Yes, they really are linked lists. But they are immutable. The advantage of immutability is that you don't have to worry about who else has a pointer to the same list. You might choose to write x++y, but somewhere else in the program might be relying on x remaining unchanged.
People who work on compilers for such languages (of whom I am one) don't worry about this cost because there are plenty of other data structures that provide efficient access:
A functional queue represented as two lists provides constant-time access to both ends and amortized constant time for put and get operations.
A more sophisticated data structure like a finger tree can provide several kinds of list access at very low cost.
If you just want constant-time append, John Hughes developed an excellent, simple representation of lists as functions, which provides exactly that. (In the Haskell library they are called DList.)
If you're interested in these sorts of questions you can get good info from Chris Okasaki's book Purely Functional Data Structures and from some of Ralf Hinze's less intimidating papers.
You said:
Second is x++y where both x and y are
lists and the resulting action is y
gets appended to the end of x in
linear time with respect to the number
of elements in x.
This is not really true in a functional language like Haskell; y gets appended to a copy of x, since anything holding onto x is depending on it not changing.
If you're going to copy all of x anyway, holding onto its last node doesn't really gain you anything.

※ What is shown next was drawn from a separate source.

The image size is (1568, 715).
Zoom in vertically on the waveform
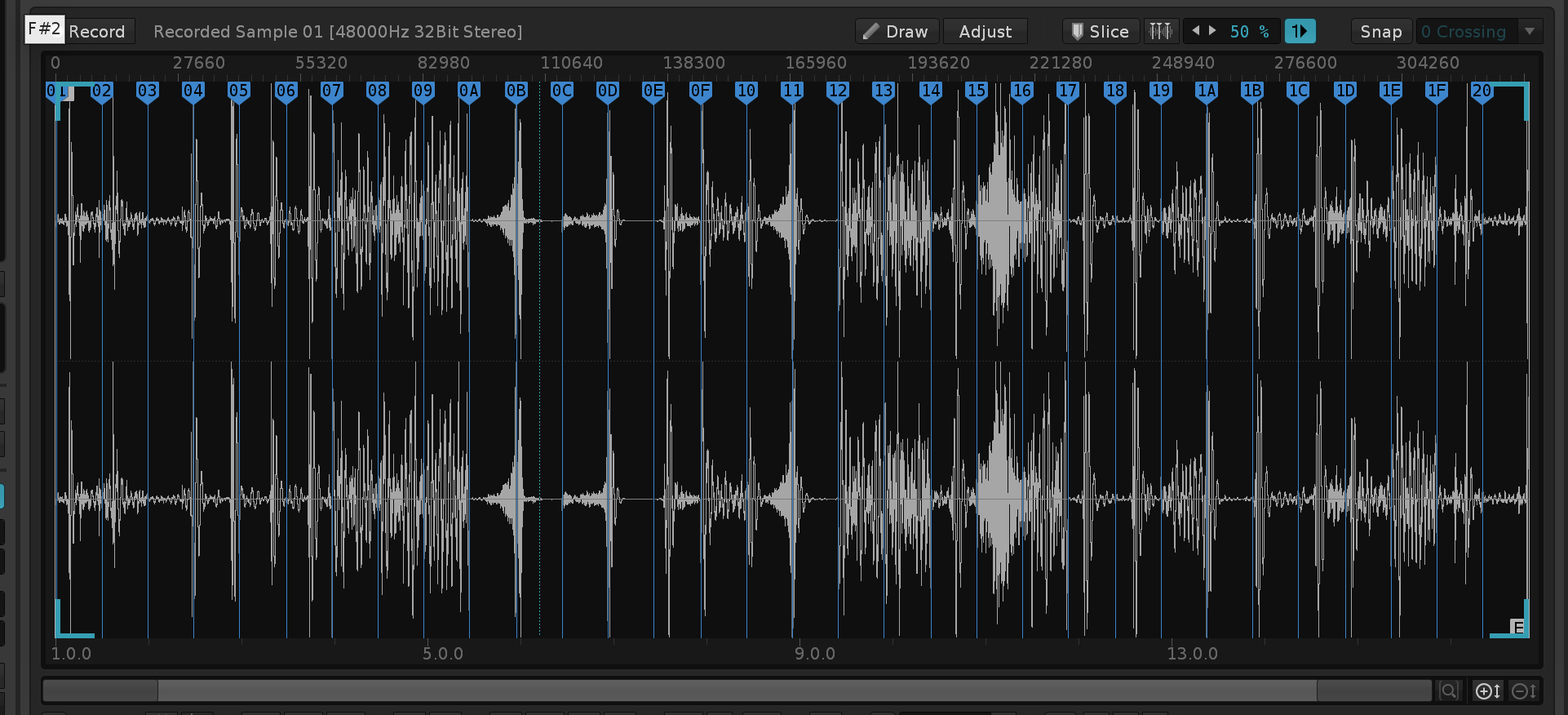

Yes, they are linked lists. In languages like Haskell and OCaml, you don't add items to the end of a list, period. Lists are immutable. There is one operation to create new lists — cons, the : operator you refer to earlier. It takes an element and a list, and creates a new list with the element as the head and the list as the tail. The reason x++y takes linear time is because it must cons the last element of x with y, and then cons the second-to-last element of x with that list, and so on with each element of x. None of the cons cells in x can be reused, because that would cause the original list to change as well. A pointer to the last element of x would not be very helpful here — we still have to walk the whole list.
++ is just one of dozens of "things you can do with lists". The reality is that lists are so versatile that one rarely uses other collections. Also, we functional programmers almost never feel the need to look at the last element of a list - if we need to, there is a function last.
However, just because lists are convenient this does not mean that we do not have other data structures. If you're really interested, have a look at this book http://www.cs.cmu.edu/~rwh/theses/okasaki.pdf (Purely Functional Data Structures). You'll find trees, queues, lists with O(1) append of an element at the tail, and so forth.
Here's a bit of an explanation on how things are done in Clojure:
The easiest way to avoid mutating state is to use immutable data structures. Clojure provides a set of immutable lists, vectors, sets and maps. Since they can't be changed, 'adding' or 'removing' something from an immutable collection means creating a new collection just like the old one but with the needed change. Persistence is a term used to describe the property wherein the old version of the collection is still available after the 'change', and that the collection maintains its performance guarantees for most operations. Specifically, this means that the new version can't be created using a full copy, since that would require linear time. Inevitably, persistent collections are implemented using linked data structures, so that the new versions can share structure with the prior version. Singly-linked lists and trees are the basic functional data structures, to which Clojure adds a hash map, set and vector both based upon array mapped hash tries.
(emphasis mine)
So basically it looks you're mostly correct, at least as far as Clojure is concerned.